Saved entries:
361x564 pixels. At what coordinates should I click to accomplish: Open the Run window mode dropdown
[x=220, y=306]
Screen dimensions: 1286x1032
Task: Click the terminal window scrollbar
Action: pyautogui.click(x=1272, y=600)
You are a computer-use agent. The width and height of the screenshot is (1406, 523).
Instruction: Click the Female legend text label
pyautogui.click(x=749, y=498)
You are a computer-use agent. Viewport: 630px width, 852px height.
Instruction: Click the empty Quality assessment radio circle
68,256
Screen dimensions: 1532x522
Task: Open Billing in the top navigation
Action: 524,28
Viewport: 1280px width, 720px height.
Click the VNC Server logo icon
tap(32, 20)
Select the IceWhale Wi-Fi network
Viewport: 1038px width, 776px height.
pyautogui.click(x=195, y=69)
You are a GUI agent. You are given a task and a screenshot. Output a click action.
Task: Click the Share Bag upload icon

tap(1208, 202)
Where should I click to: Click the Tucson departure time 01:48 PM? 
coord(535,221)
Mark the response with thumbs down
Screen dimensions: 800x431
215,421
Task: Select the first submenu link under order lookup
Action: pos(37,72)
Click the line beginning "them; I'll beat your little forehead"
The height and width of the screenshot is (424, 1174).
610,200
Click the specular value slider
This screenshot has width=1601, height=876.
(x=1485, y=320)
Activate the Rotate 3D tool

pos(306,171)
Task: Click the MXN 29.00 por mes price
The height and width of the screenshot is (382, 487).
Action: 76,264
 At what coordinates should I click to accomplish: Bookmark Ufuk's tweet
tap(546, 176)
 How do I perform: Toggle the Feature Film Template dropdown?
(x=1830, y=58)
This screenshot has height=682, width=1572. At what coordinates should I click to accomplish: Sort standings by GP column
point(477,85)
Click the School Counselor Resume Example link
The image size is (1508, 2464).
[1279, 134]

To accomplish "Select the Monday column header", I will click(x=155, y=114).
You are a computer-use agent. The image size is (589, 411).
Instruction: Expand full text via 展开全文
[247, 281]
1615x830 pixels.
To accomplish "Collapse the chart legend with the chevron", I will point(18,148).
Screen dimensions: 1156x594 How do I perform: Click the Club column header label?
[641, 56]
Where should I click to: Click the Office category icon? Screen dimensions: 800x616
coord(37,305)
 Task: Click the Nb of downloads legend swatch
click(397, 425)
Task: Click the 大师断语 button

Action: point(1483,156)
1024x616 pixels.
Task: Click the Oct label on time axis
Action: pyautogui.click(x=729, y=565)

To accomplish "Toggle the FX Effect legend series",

- TASK TO CARRY OUT
Only one stretch of the records above is wanted: the lines between the one holding "This screenshot has width=1601, height=876." and the one holding "1615x830 pixels.", inclusive, reproduced exactly.

- EXERCISE ANSWER
This screenshot has width=1601, height=876.
(x=1485, y=320)
Activate the Rotate 3D tool

pos(306,171)
Task: Click the MXN 29.00 por mes price
The height and width of the screenshot is (382, 487).
Action: 76,264
 At what coordinates should I click to accomplish: Bookmark Ufuk's tweet
tap(546, 176)
 How do I perform: Toggle the Feature Film Template dropdown?
(x=1830, y=58)
This screenshot has height=682, width=1572. At what coordinates should I click to accomplish: Sort standings by GP column
point(477,85)
Click the School Counselor Resume Example link
The image size is (1508, 2464).
[1279, 134]

To accomplish "Select the Monday column header", I will click(x=155, y=114).
You are a computer-use agent. The image size is (589, 411).
Instruction: Expand full text via 展开全文
[247, 281]
1615x830 pixels.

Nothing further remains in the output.